• **DOKUMENTTEXT**:
Der Stein markiert die Einfahrt zum Anwesen der Millionärsfamilie Lindhorst, die nach 1990 im großen Stil Ländereien in den neuen Bundesländern erwarb. In Thüringen gehört ihr etwa ein Teil des Naturparks Hohe Schrecke. Familienoberhaupt Jürgen Lindhorst machte vor einigen Jahren auf sich aufmerksam, weil er den Thüringer AfD-Chef Björn Höcke zu einem Gesprächsabend auf sein Anwesen in Winsen einlud und mit rassistischen Parolen im verschwörungsideologischen Internet-Sender „Hallo Meinung“ auffiel, den er nach eigenen Angaben auch finanziell unterstützt.1 Auch wegen des Findlings mit dem Wolfsangel-Symbol geriet Lindhorst überregional in die Kritik. Doch trotz Protesten u.a. aus der Gedenkstätte Bergen-Belsen weigerte sich der Unternehmer, den Stein zu entfernen oder wenigstens zu versetzen.2

Wolfsangel – ein rechtsextremes Symbol

Die Wolfsangel ist ein jahrhundertealtes Symbol. Es zeigt eine mit einem Querbalken versehe­ne Sigrune und geht wohl als Zeichen auf eine Wolfsfalle zurück. Seit dem Mittelalter tauchte sie in Stadt- und Adelswappen auf, und im 19. Jahrhundert wurde sie als Grenzmarkierung sowie zur Kennzeichnung von Forstbeschäftigten genutzt. Bis dahin war ihre Verwendung politisch unbelastet. Das änderte sich an der Wende zum 20. Jahrhundert. Die neu entstehende völkische Bewe­gung, die sich vor allem durch Nationalismus und Antisemitismus auszeichnete, entdeckte das Runenalphabet als Beweis für die Kulturleistung einer angeblich jahrtausendealten germani­schen Rasse. Heute gilt allerdings als unbestritten, dass die ersten Runen, die im zweiten Jahr­hundert nach Christus auftauchten, eine Adaption südeuropäischer Schriften waren.

• **VORLIEGENDES MATERIAL**:
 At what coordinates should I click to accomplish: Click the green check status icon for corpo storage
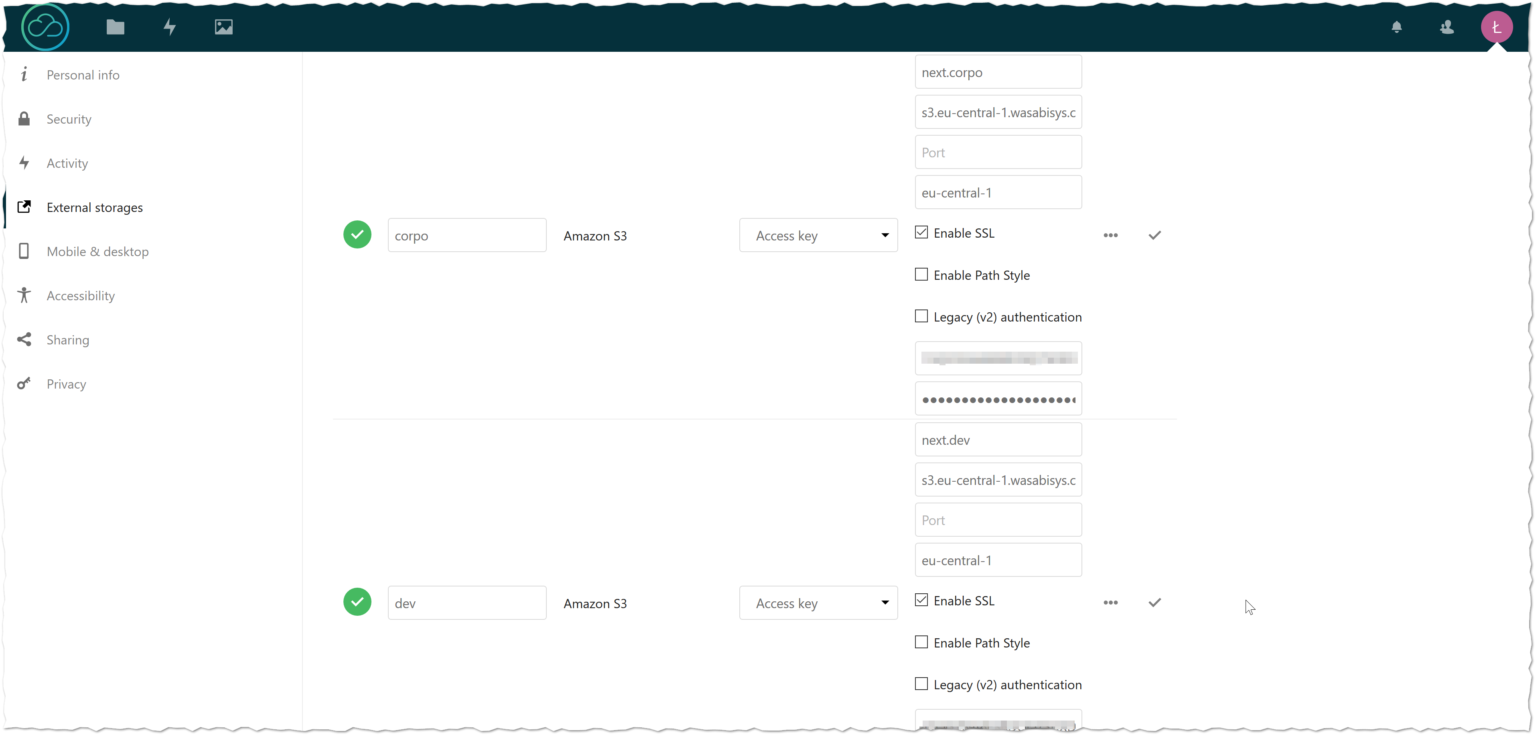(357, 235)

• **DEINE AUFGABEN**:
**a)** Gib den Abschnitt aus dem Text über die Wolfsangel wieder, der mit den Worten „Die Wolfsangel ist“ beginnt und mit „südeuropäischer Schriften waren.“ schließt. Ersetze darin „Grenzmarkierung“ durch „Grenzzeichen“.
**b)** Beantworte diese Fragen zum Text über die Wolfsangel:
(i) In welchem Bundesland gehört der Familie Lindhorst ein Teil eines Naturparks?
(ii) Wofür wurde die Wolfsangel im 19. Jahrhundert genutzt?
(iii) Wann tauchten die ersten Runen auf?
**c)** Schreibe den Text über die Wolfsangel im Anschluss an seinen letzten Satz weiter.

• **LÖSUNGEN**:
**a)**
Die Wolfsangel ist ein jahrhundertealtes Symbol. Es zeigt eine mit einem Querbalken versehe­ne Sigrune und geht wohl als Zeichen auf eine Wolfsfalle zurück. Seit dem Mittelalter tauchte sie in Stadt- und Adelswappen auf, und im 19. Jahrhundert wurde sie als Grenzzeichen sowie zur Kennzeichnung von Forstbeschäftigten genutzt. Bis dahin war ihre Verwendung politisch unbelastet. Das änderte sich an der Wende zum 20. Jahrhundert. Die neu entstehende völkische Bewe­gung, die sich vor allem durch Nationalismus und Antisemitismus auszeichnete, entdeckte das Runenalphabet als Beweis für die Kulturleistung einer angeblich jahrtausendealten germani­schen Rasse. Heute gilt allerdings als unbestritten, dass die ersten Runen, die im zweiten Jahr­hundert nach Christus auftauchten, eine Adaption südeuropäischer Schriften waren.

**b)**
(i) Der Familie gehört in Thüringen ein Teil des Naturparks Hohe Schrecke.
(ii) Im 19. Jahrhundert wurde die Wolfsangel als Grenzmarkierung und zur Kennzeichnung von Forstbeschäftigten genutzt.
(iii) Die ersten Runen tauchten im zweiten Jahrhundert nach Christus auf.

**c)**
Für die Völkischen waren nicht nur die Runen, sondern auch die Wolfsangel aber Symbole angeblicher germanischer Kulturhegemonie und Wehrhaftigkeit. Deshalb wurde sie schnell bei ihnen beliebt: Spätestens in den 1920er Jahren war die Wolfsangel ein vor allem von Völkischen und Nationalsozialist:innen genutztes politisches Erkennungszeichen. Gerne wurde sie auf Findlingen angebracht, jenen angeblich urgermanischen und unzerstörbaren Steinen, die in der Kunstgeschichte als die Kennzeichen schlechthin für die völkische Memorialkultur gelten.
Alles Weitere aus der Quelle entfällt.